REQUIRED WORK »
Every entry here needs to be repeated exactly.

RECORDS SHOWN »

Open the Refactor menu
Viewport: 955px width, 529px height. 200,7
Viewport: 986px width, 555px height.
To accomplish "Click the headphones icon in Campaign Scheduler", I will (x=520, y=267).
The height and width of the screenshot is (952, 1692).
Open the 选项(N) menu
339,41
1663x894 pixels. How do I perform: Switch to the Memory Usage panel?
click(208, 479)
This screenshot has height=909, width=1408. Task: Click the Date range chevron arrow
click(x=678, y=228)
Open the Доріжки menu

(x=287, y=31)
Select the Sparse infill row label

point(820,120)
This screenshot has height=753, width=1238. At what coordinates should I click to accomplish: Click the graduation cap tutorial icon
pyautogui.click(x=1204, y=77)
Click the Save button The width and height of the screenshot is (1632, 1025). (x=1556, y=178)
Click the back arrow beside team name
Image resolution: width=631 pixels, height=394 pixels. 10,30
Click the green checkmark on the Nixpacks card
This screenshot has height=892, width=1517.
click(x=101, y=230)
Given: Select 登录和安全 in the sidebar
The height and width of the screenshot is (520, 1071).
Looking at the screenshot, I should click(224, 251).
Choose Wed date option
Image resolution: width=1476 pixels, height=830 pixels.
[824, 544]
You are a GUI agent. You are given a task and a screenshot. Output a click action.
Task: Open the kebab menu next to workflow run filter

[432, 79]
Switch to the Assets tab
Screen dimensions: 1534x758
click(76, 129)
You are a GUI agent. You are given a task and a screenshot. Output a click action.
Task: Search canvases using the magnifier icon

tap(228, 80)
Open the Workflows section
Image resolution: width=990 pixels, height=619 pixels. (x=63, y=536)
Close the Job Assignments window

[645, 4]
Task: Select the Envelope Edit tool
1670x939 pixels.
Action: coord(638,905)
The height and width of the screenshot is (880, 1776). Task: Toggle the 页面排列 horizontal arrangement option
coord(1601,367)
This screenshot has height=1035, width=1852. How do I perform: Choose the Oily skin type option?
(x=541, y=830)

ANSWER BELOW »
Open the Refactor menu
Viewport: 955px width, 529px height. 200,7
Viewport: 986px width, 555px height.
To accomplish "Click the headphones icon in Campaign Scheduler", I will (x=520, y=267).
The height and width of the screenshot is (952, 1692).
Open the 选项(N) menu
339,41
1663x894 pixels. How do I perform: Switch to the Memory Usage panel?
click(208, 479)
This screenshot has height=909, width=1408. Task: Click the Date range chevron arrow
click(x=678, y=228)
Open the Доріжки menu

(x=287, y=31)
Select the Sparse infill row label

point(820,120)
This screenshot has height=753, width=1238. At what coordinates should I click to accomplish: Click the graduation cap tutorial icon
pyautogui.click(x=1204, y=77)
Click the Save button The width and height of the screenshot is (1632, 1025). (x=1556, y=178)
Click the back arrow beside team name
Image resolution: width=631 pixels, height=394 pixels. 10,30
Click the green checkmark on the Nixpacks card
This screenshot has height=892, width=1517.
click(x=101, y=230)
Given: Select 登录和安全 in the sidebar
The height and width of the screenshot is (520, 1071).
Looking at the screenshot, I should click(224, 251).
Choose Wed date option
Image resolution: width=1476 pixels, height=830 pixels.
[824, 544]
You are a GUI agent. You are given a task and a screenshot. Output a click action.
Task: Open the kebab menu next to workflow run filter

[432, 79]
Switch to the Assets tab
Screen dimensions: 1534x758
click(76, 129)
You are a GUI agent. You are given a task and a screenshot. Output a click action.
Task: Search canvases using the magnifier icon

tap(228, 80)
Open the Workflows section
Image resolution: width=990 pixels, height=619 pixels. (x=63, y=536)
Close the Job Assignments window

[645, 4]
Task: Select the Envelope Edit tool
1670x939 pixels.
Action: coord(638,905)
The height and width of the screenshot is (880, 1776). Task: Toggle the 页面排列 horizontal arrangement option
coord(1601,367)
This screenshot has height=1035, width=1852. How do I perform: Choose the Oily skin type option?
(x=541, y=830)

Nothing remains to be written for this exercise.